Hugh Henry was born January, 1848, at Nacogdoches County, Texas, third son of W. D. Henry, a Georgian, and Levisa Hutton, a half-breed Creek. After the marriage of his parents they moved to Texas, in 1832, his mother dying in 1852. After the death of his mother Hugh remained in Eastern Texas with his grandmother about eleven years. When quite young he became a cowboy, attaching himself to Hart Bros.’ cow camp until the breaking out of the war, when he joined the Confederate service under General Terry, remaining in the service eight months. After this Hugh Henry became a frontiersman in earnest, driving stock between San Antonio, Tex., and St. Louis, Mo., which was a dangerous experiment in those days, yet he continued it for three successive summers, when he went upon the buffalo range, hunting these animals for their hides for a term of one year. The buffalo becoming scarce, Mr. Henry came back to the nation and allied himself with the Grayson Cattle Company, working for them for thirteen years, ending May 15, 1891. He now owns about 300 head of cattle, 450 acres of improved farm (valley prairie) land, 21 head of ponies, 100 head of hogs, and 4,000 bushels of corn (made this season). He has a good home, containing comfortable house, orchard and garden.

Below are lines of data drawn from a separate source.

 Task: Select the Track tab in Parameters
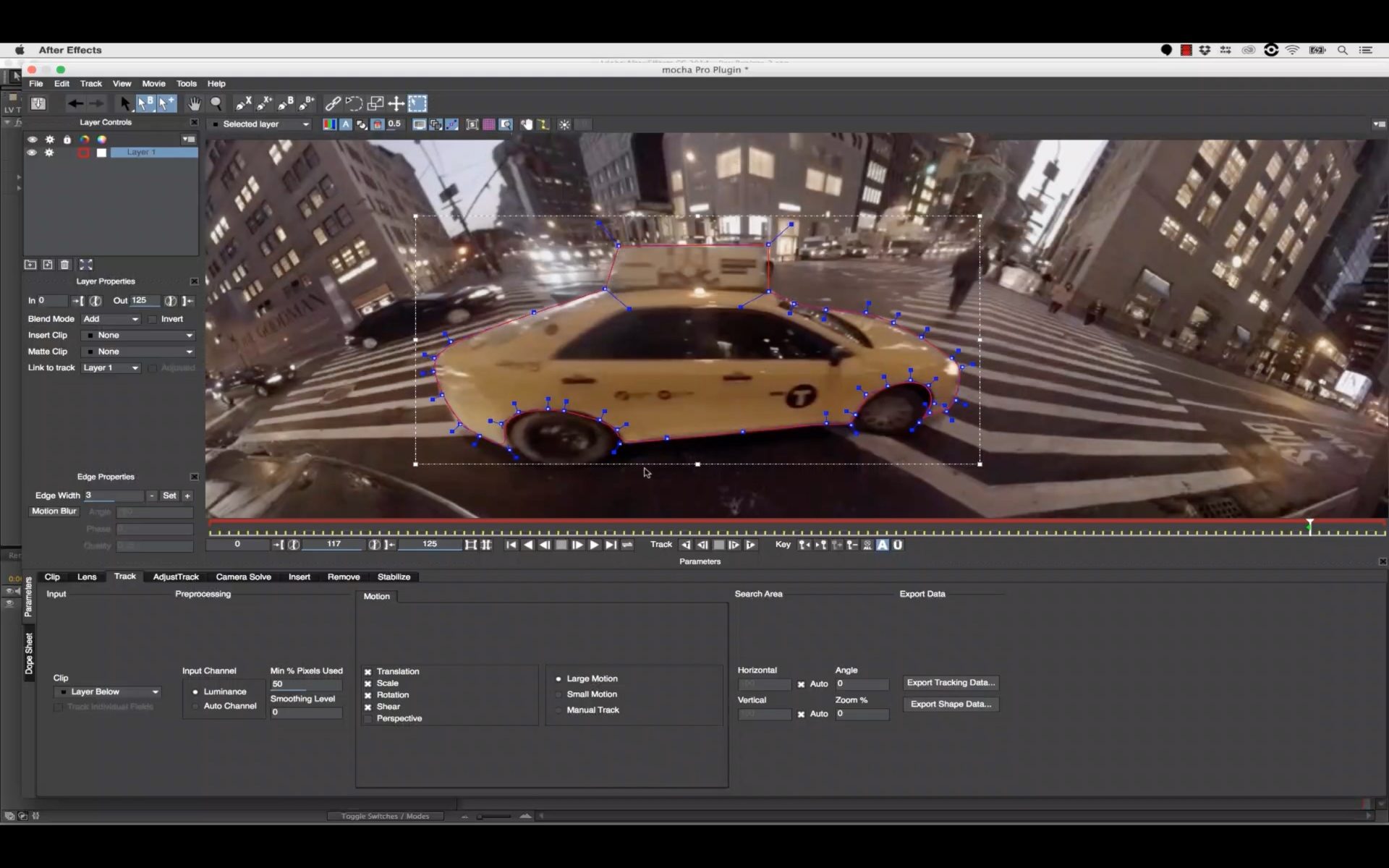coord(124,576)
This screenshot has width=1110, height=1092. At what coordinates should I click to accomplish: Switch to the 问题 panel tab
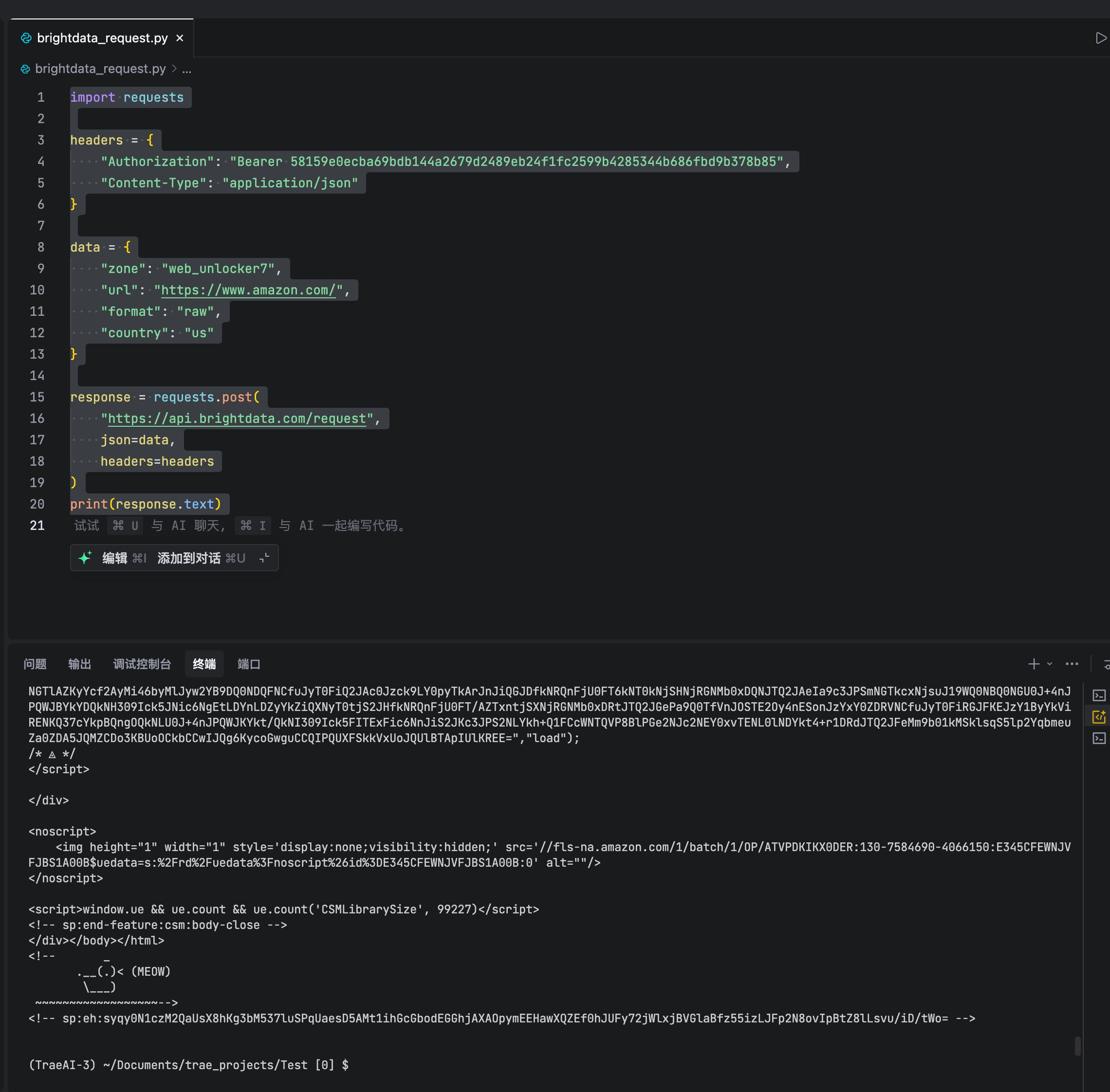pyautogui.click(x=35, y=664)
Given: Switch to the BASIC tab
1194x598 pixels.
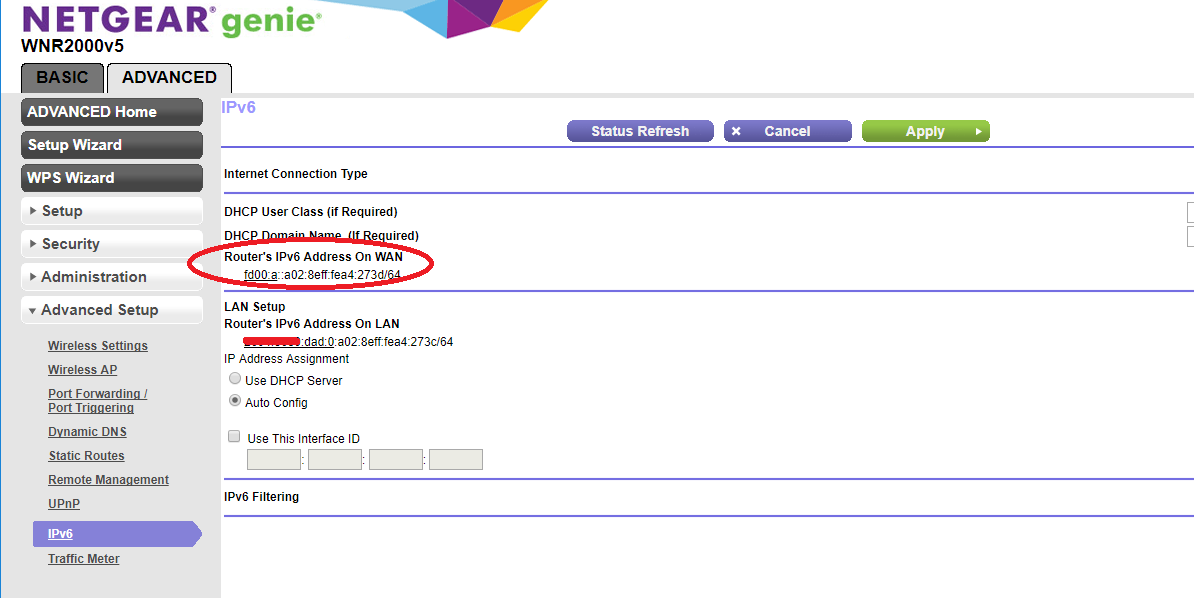Looking at the screenshot, I should [61, 77].
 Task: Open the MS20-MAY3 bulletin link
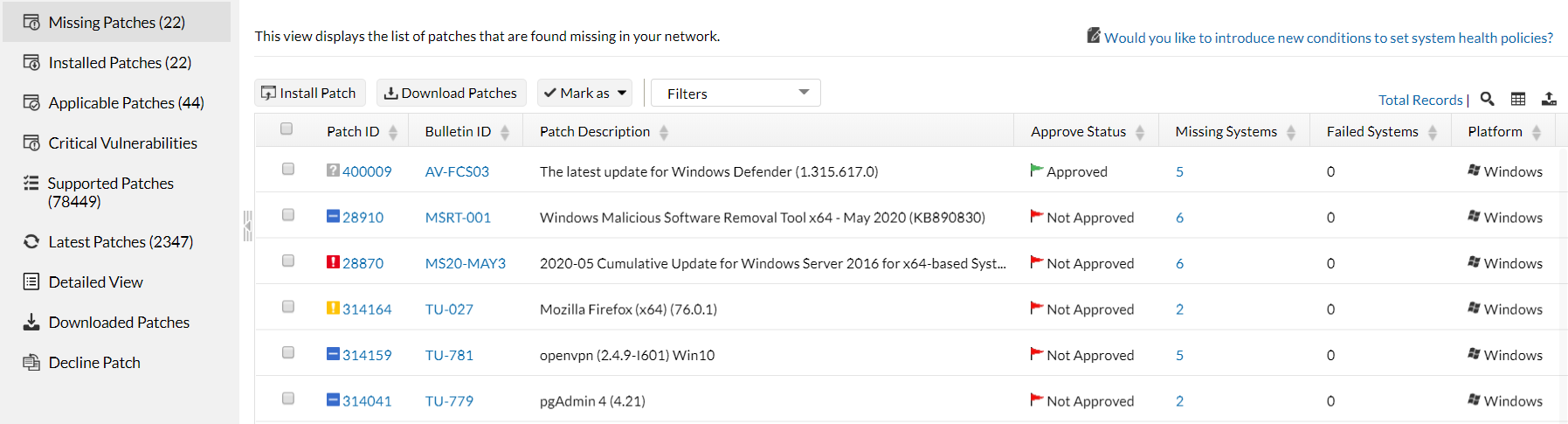(465, 263)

He was married to Miss Anne Dickerson, of Texas, in 1871, and had three children: James, aged eighteen years; Levisa, aged seventeen years, and Luella, aged nine years. His wife died in August, 1883, and two years later he married Mittie Exon, a white woman, who came to this country from Missouri, by whom he had three children: Patrick, aged over five years; Mack, aged three years, and Annie May, aged six or eight months. Mr. Henry is about six feet in height, of robust build, and weighs 172 pounds, showing little of the aborigine in his appearance. Mr. Henry is one of the most experienced cowhands in his country.